──────── STUDY MATERIAL

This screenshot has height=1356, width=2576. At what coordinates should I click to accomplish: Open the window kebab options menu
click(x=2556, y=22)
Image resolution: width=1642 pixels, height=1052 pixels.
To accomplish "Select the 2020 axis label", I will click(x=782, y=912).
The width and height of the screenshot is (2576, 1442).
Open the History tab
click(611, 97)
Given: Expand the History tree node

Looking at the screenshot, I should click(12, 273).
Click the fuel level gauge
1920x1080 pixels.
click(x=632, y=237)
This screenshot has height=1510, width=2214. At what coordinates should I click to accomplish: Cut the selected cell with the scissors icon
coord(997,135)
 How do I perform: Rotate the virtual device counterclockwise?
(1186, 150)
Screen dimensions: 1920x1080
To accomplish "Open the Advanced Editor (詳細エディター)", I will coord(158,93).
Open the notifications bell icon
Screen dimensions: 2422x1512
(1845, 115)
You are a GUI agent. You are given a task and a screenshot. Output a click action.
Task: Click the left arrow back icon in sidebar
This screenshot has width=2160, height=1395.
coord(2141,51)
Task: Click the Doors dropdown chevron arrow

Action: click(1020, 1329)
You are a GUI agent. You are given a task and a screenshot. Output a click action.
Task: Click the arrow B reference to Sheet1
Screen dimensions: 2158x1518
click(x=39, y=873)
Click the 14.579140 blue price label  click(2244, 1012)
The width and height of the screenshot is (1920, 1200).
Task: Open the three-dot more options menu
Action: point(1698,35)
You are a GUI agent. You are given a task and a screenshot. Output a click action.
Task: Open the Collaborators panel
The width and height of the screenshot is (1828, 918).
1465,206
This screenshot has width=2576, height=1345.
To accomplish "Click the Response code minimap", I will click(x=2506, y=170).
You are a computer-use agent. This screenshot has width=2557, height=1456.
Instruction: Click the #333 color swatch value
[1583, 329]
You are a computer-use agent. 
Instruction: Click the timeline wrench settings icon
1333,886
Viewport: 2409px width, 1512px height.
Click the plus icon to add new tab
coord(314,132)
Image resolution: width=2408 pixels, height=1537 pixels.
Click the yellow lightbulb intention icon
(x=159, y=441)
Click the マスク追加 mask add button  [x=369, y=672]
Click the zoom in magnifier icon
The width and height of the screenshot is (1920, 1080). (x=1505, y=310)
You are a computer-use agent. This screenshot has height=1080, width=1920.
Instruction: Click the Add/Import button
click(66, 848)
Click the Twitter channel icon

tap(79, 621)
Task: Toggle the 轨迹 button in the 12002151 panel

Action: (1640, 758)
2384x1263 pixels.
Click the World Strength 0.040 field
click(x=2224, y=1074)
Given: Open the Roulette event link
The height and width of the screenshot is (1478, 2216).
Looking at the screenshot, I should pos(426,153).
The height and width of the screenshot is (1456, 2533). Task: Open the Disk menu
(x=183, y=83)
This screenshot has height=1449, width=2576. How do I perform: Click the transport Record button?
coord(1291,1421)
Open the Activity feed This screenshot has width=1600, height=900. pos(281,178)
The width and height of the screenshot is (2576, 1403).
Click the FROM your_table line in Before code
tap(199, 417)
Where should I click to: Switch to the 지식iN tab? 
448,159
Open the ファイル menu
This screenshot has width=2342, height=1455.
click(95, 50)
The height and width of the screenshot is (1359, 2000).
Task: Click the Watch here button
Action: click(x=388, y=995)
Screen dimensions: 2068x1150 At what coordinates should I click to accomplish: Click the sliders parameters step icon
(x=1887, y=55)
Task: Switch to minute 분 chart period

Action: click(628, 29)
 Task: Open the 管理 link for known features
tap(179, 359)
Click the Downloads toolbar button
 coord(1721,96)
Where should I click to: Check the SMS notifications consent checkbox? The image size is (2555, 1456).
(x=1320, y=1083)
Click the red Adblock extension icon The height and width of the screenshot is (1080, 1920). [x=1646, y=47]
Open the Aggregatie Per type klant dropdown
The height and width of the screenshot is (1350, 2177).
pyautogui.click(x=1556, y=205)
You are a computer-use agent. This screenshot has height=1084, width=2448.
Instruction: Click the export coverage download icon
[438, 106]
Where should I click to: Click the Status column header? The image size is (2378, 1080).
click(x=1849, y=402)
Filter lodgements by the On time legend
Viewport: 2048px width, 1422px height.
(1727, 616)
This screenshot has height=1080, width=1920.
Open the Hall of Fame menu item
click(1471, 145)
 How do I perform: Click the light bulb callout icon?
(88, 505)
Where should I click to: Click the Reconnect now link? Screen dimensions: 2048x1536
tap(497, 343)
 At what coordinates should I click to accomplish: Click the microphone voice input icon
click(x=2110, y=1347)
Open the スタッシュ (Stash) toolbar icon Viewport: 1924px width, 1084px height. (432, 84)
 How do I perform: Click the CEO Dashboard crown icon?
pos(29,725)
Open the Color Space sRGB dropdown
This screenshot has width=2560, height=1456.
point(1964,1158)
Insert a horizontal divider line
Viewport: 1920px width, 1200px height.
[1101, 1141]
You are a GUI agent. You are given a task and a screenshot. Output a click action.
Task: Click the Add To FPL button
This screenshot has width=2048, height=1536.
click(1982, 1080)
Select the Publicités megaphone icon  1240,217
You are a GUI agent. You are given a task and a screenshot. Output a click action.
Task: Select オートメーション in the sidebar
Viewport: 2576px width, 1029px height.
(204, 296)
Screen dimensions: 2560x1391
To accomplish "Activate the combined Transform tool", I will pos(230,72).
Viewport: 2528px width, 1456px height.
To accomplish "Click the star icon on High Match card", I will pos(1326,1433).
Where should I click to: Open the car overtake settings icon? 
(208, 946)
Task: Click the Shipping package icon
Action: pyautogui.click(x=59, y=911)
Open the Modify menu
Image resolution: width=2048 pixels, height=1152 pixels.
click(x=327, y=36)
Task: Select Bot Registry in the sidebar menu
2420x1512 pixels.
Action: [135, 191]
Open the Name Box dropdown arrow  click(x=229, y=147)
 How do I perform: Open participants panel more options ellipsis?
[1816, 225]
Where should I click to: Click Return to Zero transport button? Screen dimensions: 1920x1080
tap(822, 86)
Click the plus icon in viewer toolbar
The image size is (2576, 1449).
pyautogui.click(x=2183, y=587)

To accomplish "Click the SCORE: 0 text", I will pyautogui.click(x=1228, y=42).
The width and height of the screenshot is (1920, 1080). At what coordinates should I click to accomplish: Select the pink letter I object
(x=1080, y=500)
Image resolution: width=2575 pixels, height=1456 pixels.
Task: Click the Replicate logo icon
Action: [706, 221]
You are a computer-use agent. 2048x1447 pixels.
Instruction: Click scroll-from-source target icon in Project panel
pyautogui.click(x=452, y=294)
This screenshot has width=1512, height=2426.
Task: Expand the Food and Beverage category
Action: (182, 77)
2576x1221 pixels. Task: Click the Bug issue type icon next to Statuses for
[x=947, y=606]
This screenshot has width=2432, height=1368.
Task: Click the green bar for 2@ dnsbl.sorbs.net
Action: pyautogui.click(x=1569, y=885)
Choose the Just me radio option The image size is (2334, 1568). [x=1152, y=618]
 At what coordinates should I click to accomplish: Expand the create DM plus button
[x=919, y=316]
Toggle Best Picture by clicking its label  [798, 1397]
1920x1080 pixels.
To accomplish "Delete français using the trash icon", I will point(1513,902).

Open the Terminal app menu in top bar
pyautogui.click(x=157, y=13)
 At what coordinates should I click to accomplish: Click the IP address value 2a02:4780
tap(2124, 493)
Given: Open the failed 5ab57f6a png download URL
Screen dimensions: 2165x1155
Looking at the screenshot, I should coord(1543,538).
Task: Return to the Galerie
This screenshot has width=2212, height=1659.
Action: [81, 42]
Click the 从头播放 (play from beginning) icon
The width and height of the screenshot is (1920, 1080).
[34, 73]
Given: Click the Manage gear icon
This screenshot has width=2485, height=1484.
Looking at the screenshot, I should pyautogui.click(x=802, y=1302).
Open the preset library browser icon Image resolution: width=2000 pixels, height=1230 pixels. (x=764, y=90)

────────────────

■ REQUIRED WORK:
Find the lines in the entries above where "sidebar" occurs, and copy each of them.

■ WRITTEN RESPONSE:
Task: Click the left arrow back icon in sidebar
Task: Select オートメーション in the sidebar
Task: Select Bot Registry in the sidebar menu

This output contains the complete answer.